“I want us to trade our skins and our experiences”

Een open brief van de Zweedse auteur Jonas Hassen Khemiri, verschenen in het dagblad Dagens Nyheter, aan minister van Justitie Beatrice Ask, vertaald door Rachel Willson-Broyles voor het tijdschrift Asymptote. De brief van Khemiri werd al snel een van de meest gedeelde teksten in de Zweedse geschiedenis. Lees de brief helemaal, en je zult zien waarom. Behoorlijk heftig. En behoorlijk relevant. Enkele citaten:

I am writing to you with a simple request, Beatrice Ask. I want us to trade our skins and our experiences. Come on. Let’s just do it. […] For twenty-four hours we’ll borrow each other’s bodies. First I’ll be in your body to understand what it’s like to be a woman in the patriarchal world of politics. Then you can borrow my skin to understand that when you go out into the street, down into the subway, into the shopping center, and see the policeman standing there, with the Law on his side, with the right to approach you and ask you to prove your innocence, it brings back memories.

[…]

Jonas Hassen Khemiri
Jonas Hassen Khemiri

Being twelve and going into Mega Skivakademien to listen to CDs, and every time we go there the security guards circle like sharks, they talk into walkie-talkies, they follow us at a distance of only a few meters. And we try to act normal, we strive to make our body language maximally noncriminal. Walk normally, Beatrice. Breathe as usual. Walk up to that shelf of CDs and reach for that Tupac album in a way that indicates you are not planning to steal it.

[…]

We sat in the police van for twenty minutes. Alone. But not really alone. Because a hundred people were walking by. And they looked in at us with a look that whispered, “There. One more. Yet another one who is acting in complete accordance with our prejudices.”

And I wish you had been with me in the police van, Beatrice Ask. But you weren’t. I sat there alone. And I met all the eyes walking by and tried to show them that I wasn’t guilty, that I had just been standing in a place and looking a particular way.

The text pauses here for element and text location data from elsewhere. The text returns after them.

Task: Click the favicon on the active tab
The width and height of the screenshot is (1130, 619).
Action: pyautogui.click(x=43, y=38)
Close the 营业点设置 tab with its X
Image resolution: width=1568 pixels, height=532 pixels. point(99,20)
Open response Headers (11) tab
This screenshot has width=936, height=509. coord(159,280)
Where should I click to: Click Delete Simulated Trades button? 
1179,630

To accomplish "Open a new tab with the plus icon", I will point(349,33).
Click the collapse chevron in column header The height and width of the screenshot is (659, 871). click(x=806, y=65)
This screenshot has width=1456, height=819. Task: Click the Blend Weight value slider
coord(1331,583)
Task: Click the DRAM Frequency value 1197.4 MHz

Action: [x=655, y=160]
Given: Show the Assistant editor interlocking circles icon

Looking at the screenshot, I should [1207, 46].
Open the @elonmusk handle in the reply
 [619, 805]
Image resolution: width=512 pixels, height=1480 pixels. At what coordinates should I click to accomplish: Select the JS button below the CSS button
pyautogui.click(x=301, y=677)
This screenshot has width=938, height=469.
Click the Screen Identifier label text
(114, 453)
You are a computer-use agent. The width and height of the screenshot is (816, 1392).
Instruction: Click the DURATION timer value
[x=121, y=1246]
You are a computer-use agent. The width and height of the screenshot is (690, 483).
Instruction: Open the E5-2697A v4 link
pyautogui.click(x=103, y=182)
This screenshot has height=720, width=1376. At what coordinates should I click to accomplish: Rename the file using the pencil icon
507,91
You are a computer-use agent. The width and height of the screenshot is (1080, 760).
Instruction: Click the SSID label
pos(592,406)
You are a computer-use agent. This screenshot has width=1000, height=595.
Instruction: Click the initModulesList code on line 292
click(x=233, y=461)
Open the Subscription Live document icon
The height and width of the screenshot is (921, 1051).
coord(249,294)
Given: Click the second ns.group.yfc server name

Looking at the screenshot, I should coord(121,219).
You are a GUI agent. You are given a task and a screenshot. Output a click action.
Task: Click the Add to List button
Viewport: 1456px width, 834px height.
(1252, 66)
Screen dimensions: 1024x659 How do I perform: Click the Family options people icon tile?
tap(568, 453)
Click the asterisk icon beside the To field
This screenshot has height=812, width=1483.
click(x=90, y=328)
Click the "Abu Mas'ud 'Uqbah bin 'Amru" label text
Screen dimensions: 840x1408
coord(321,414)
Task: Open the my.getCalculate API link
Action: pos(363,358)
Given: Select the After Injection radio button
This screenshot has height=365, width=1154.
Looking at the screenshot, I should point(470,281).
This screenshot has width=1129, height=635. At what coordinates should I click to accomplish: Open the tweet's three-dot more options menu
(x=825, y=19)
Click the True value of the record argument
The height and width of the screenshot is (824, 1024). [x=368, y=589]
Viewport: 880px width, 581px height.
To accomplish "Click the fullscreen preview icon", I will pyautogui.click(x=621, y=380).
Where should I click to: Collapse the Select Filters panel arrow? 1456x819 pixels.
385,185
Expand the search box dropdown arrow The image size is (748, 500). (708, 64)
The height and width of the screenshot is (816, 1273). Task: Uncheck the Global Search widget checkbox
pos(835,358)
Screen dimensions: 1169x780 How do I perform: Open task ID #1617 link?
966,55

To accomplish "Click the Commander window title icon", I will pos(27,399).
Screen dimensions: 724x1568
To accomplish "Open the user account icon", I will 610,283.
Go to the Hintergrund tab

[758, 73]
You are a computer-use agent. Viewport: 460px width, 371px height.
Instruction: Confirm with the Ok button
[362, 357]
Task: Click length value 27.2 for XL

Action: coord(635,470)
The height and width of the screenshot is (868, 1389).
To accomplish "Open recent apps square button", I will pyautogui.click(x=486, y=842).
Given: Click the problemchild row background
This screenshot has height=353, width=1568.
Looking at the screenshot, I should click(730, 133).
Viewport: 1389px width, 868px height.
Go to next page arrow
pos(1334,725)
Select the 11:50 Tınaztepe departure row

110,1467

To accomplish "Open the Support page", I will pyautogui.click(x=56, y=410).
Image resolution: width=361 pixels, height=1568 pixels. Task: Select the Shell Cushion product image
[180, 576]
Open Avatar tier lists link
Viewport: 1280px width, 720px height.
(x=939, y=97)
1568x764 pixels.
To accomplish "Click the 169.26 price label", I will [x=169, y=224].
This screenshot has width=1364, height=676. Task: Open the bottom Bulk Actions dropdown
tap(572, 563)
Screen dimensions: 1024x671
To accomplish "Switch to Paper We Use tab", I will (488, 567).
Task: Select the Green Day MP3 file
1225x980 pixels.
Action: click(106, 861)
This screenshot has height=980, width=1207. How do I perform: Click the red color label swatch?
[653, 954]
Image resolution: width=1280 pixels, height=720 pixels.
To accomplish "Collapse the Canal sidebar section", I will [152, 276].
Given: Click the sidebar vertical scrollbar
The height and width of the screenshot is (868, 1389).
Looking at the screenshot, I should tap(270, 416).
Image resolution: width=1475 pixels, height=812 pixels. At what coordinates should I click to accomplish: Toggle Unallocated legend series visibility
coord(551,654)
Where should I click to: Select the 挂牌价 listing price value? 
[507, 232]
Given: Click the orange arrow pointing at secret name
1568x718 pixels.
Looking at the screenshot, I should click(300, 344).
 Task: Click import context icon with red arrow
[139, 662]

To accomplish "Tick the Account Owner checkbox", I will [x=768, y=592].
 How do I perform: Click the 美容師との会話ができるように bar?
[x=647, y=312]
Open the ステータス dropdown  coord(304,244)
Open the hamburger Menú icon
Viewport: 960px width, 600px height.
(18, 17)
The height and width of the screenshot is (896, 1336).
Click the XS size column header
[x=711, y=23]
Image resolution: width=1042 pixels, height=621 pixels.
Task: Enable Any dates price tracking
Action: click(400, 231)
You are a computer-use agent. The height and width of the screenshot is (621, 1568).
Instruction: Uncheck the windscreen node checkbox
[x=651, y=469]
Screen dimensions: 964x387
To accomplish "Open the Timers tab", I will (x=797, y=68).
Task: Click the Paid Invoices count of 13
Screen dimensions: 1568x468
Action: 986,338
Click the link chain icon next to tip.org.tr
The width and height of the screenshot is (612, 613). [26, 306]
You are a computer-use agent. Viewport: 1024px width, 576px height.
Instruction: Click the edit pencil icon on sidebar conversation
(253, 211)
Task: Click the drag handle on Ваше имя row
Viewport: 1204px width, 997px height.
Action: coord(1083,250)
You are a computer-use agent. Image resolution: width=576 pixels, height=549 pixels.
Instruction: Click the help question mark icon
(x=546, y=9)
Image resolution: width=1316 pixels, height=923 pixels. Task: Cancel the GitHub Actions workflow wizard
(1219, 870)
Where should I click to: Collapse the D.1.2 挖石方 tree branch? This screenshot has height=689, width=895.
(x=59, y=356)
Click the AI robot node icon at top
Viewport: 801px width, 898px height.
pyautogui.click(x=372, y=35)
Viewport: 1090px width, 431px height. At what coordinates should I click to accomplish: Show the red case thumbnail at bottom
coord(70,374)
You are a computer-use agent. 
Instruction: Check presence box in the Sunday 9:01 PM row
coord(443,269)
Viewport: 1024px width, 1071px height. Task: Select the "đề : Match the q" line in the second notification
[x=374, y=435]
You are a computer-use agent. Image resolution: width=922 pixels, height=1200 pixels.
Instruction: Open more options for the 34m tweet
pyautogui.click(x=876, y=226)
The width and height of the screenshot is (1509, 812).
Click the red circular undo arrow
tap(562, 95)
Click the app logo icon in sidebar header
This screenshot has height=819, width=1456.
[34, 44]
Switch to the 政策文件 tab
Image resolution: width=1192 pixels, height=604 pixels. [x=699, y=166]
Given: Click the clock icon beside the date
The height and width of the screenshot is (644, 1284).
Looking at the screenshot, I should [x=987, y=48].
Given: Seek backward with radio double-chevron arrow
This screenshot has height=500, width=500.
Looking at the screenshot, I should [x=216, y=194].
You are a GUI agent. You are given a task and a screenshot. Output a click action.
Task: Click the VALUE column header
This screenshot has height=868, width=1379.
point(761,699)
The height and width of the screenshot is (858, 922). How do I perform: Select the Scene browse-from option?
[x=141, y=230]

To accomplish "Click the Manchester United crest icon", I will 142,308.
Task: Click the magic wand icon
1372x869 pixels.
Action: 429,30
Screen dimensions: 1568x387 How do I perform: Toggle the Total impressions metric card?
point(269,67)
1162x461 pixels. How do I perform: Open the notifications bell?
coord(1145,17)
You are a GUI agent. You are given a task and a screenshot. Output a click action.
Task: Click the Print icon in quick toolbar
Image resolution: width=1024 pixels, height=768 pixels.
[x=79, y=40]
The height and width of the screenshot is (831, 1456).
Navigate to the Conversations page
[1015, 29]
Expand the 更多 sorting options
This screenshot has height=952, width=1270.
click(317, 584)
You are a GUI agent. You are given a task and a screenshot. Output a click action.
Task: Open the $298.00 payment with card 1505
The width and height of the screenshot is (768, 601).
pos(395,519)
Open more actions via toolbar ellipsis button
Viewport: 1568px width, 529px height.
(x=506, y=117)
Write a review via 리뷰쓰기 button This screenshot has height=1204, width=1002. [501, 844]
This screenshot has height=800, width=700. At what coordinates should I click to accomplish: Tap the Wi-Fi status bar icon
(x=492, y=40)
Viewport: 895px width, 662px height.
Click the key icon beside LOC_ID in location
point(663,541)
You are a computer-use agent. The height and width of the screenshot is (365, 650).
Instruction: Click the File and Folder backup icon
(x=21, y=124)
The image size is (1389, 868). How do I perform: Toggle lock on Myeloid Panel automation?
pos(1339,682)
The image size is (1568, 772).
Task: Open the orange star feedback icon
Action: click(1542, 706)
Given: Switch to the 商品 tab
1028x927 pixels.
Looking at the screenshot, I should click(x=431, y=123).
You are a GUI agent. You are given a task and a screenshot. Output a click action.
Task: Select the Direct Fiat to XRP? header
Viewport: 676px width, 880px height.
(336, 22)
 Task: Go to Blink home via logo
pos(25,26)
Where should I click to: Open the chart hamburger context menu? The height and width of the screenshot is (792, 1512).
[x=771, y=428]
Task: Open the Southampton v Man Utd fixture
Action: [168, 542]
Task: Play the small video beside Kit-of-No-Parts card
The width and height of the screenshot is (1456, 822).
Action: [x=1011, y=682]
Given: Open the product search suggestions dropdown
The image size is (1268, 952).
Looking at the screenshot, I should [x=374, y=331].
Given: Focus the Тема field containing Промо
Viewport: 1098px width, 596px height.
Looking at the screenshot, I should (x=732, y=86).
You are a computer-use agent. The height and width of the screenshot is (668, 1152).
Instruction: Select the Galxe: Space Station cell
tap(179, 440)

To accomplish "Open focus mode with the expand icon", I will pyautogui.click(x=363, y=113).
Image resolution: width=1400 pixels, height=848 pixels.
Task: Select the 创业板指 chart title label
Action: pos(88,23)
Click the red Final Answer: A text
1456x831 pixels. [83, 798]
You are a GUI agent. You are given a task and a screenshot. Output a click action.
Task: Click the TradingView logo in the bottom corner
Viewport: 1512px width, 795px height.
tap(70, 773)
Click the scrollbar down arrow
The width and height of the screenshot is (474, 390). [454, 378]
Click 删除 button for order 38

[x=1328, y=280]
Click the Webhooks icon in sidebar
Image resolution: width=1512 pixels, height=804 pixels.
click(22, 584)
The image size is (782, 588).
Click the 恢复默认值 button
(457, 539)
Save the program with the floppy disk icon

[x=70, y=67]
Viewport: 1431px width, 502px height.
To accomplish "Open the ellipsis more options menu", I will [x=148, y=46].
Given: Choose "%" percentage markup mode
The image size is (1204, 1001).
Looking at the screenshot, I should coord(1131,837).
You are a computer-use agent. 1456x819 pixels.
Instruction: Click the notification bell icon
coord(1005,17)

But it’s hard to argue your innocence in the back seat of a police van.

A certain Minister of Justice explained that this had nothing to do with racial profiling but rather “personal experiences.” The routines of power. The practices of violence. Everyone was just doing their job. The security guards, the police, the customs officials, the politicians, the people.

[…]

And tonight in a bar line near you, non-white people systematically spread themselves out so as not to be stopped by the bouncer, and tomorrow in your housing queue those with foreign names are using their partners’ last names so as not to be dropped, and just now, in a job application, a completely average Swede wrote “BORN AND RAISED IN SWEDEN” in capital letters just because she knows what will happen otherwise. Everyone knows what will happen otherwise. But no one does anything.